In a dissenting opinion, Justice Antonin Scalia criticized the majority’s logic as a “guilt-by-resemblance regime” contrived out of discomfort at seeing Aereo get away with acting like cable without paying the same retransmission fees.
“It is not the role of this Court to identify and plug loopholes,” he wrote. “It is the role of good lawyers to identify and exploit them, and the role of Congress to eliminate them if it wishes.”
Phoning it in
That brings us to the court’s other tech decision from last week, the 9-0 opinion by Chief Justice John Roberts in Riley v. California. Here, the government was arguing that since the cops can search you after an arrest, without a warrant, for concealed weapons or evidence about to be destroyed, they can do the same to the contents of your phone.
The items in your pockets were “materially indistinguishable,” its logic went, so one standard should apply to the digital and analog worlds. Sound familiar?
Nonsense, Roberts wrote: “That is like saying a ride on horseback is materially indistinguishable from a flight to the moon.” The opinion called out the enormous difference in data available in a wallet or a shirt pocket versus on a mobile device, even a crummy flip phone.
“The fact that a search in the pre-digital era could have turned up a photograph or two in a wallet does not justify a search of thousands of photos in a digital gallery,” Roberts wrote. “The fact that someone could have tucked a paper bank statement in a pocket does not justify a search of every bank statement from the last five years.”

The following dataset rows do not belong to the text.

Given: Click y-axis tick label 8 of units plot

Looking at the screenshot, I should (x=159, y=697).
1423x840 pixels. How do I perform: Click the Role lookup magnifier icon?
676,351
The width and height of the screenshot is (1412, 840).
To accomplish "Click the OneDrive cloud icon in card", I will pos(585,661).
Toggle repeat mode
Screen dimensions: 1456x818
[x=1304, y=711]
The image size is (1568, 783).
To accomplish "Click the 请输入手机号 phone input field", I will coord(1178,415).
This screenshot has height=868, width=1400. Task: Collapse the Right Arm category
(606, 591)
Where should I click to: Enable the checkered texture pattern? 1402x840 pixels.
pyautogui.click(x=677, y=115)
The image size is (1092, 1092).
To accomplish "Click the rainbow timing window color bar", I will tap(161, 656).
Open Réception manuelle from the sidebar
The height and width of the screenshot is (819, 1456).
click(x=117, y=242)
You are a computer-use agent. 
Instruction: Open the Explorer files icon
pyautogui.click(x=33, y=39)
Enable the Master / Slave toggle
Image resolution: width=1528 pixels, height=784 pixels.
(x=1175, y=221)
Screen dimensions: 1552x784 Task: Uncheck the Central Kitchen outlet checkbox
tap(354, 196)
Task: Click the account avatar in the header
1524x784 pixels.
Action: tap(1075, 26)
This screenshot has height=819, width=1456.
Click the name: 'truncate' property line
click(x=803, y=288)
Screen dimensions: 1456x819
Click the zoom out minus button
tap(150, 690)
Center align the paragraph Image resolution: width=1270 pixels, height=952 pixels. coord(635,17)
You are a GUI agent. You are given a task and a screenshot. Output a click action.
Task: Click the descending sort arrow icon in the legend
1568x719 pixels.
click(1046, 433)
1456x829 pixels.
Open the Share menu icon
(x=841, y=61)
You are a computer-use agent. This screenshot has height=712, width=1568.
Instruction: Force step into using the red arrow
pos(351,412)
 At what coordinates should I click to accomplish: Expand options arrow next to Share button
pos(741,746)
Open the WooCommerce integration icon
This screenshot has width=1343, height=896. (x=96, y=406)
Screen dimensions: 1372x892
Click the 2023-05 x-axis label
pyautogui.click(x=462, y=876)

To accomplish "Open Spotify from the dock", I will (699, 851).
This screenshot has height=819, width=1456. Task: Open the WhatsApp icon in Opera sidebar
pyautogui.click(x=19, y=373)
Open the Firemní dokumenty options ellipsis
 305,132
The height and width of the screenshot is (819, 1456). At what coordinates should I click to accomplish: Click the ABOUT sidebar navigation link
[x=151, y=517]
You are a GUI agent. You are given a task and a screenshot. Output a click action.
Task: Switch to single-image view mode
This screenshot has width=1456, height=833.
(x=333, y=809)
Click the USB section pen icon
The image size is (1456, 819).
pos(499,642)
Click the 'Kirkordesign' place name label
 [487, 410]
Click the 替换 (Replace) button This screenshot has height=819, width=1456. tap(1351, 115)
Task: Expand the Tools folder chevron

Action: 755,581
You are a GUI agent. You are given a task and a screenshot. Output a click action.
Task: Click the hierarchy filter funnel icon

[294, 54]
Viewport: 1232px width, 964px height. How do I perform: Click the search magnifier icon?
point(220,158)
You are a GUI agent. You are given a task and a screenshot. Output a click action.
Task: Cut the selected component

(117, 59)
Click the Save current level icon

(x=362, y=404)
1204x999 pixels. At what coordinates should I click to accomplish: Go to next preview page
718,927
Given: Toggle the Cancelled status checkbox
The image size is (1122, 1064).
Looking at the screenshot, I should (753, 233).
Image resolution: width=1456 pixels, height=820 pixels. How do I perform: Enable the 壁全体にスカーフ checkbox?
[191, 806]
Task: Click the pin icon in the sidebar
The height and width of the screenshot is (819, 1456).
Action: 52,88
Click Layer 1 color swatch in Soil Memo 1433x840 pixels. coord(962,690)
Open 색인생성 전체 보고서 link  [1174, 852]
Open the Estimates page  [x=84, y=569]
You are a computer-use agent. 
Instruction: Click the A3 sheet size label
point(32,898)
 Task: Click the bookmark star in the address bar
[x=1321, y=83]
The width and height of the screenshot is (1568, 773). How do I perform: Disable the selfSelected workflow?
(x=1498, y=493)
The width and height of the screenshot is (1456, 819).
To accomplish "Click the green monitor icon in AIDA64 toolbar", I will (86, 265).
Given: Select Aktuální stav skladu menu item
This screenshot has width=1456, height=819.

So here these technological differences matter, especially the behind-the-scenes way they let your phone display cloud-served data it doesn’t actually store.
Now what?
Unsurprisingly, as Aereo was taking itself offline to regroup after the ruling, emboldened TV network lawyers were extending on their victory. On Friday, Fox suggested that judges hearing its suit against Dish Network’s Dish Anywhere streaming service apply the Aereo ruling logic against that feature.
What other services could be at risk from a vague looks-like-cable standard? The Slingbox and SlingPlayer, whose technology exists in the Dish system, too, looks like an obvious target.
But so could anything that uses personalized streaming to match features of a more traditional broadcast system. That neat “Group Play” shared-music-playback feature in some Samsung phones, for example, just might sound like a radio clone when heard through the court’s headphones.
Don’t worry, Breyer’s opinion concludes; you can invoke a “fair use” defense if you get sued. As proof, he cites the 1984 Betamax case — as in the 5-4 ruling legalizing the VCR that came frighteningly close to flipping the other way. But that “go to court and take your chances” stance doesn’t sound like much of a pep talk, especially for startups that might decide to stay out of the personal content streaming business rather than gambling on a potentially company-killing legal battle.